Friday, October 8, 2010;
Rates on 30-year mortgages fell to the lowest levels in decades for the ninth time in 12 weeks, pushed down by traders anticipating a move by the Federal Reserve to pump more money into the economy.
The average rate for 30-year fixed loans dropped to 4.27 percent, mortgage buyer Freddie Mac said Thursday. That's the lowest on record dating back to 1971 and is down from 4.32 percent last week.
The average rate on 15-year fixed loans, a popular choice for refinancing, dropped to 3.72 percent from 3.75 percent. That was lowest on record dating back to 1991.
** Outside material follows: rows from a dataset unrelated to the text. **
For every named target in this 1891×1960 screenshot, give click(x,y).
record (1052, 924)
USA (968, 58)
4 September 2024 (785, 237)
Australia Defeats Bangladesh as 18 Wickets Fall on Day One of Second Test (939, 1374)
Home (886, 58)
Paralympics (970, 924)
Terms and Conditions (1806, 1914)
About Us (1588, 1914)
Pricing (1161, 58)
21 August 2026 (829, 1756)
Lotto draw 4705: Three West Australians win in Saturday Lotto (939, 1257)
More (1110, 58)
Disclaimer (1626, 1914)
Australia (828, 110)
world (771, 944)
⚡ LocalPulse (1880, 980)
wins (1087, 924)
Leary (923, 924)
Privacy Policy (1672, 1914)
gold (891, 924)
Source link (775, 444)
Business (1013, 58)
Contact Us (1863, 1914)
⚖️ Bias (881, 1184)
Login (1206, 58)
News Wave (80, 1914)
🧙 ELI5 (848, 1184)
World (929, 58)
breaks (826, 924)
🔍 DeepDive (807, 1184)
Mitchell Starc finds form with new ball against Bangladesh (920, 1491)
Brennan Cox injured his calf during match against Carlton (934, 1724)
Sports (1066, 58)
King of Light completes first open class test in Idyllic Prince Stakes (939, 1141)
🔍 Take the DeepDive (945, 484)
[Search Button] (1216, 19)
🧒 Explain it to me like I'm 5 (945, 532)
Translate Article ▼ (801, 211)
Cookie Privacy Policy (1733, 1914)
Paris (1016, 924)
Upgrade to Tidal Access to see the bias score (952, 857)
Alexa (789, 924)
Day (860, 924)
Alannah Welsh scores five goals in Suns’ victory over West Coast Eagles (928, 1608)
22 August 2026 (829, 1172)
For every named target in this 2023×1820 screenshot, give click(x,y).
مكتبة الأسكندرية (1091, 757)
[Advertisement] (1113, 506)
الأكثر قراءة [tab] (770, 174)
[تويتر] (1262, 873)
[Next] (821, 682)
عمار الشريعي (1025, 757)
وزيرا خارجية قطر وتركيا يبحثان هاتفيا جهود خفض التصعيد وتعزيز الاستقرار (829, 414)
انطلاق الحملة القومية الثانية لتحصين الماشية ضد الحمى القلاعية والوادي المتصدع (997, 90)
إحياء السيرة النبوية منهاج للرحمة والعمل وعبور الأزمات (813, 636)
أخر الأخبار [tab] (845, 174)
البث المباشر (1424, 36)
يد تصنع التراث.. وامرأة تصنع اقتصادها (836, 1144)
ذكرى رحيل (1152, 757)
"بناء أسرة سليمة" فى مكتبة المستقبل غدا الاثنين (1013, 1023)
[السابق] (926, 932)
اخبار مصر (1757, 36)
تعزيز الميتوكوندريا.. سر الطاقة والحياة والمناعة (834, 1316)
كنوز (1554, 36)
Rates on five-year adjustable-rate mortgages averaged 3.47 percent, down from 3.52 percent a week earlier.
Rates on one-year adjustable-rate mortgages fell to an average of 3.40 percent from 3.48 percent.
"You're going to get some people enticed to buy new homes," said Scott Brown, chief economist at Raymond James & Associates in St. Petersburg, Fla. "But people are still a bit shellshocked by the downturn in prices, and they're going to be a lot more careful than they were before."
Rates have mostly fallen since spring as investors shifted money into the safety of Treasury bonds, lowering their yields. Mortgage rates tend to track those yields.
The 30-year rate was 5.08 percent at the beginning of April, and the 15-year rate was 4.39 percent.
In recent weeks, Treasury yields have dropped because investors expect the Federal Reserve to increase its Treasury purchases soon to boost the economy. That has pushed down rates.
On Wednesday, the closely watched 10-year yield reached its lowest point of the year, at 2.39 percent, following a surprisingly weak employment report.
The Mortgage Bankers Association's index of mortgage applications declined for the fifth straight week in the period that ended Oct. 1, the Washington-based group said Wednesday.
Loan refinancing fell 2.5 percent to an eight-week low.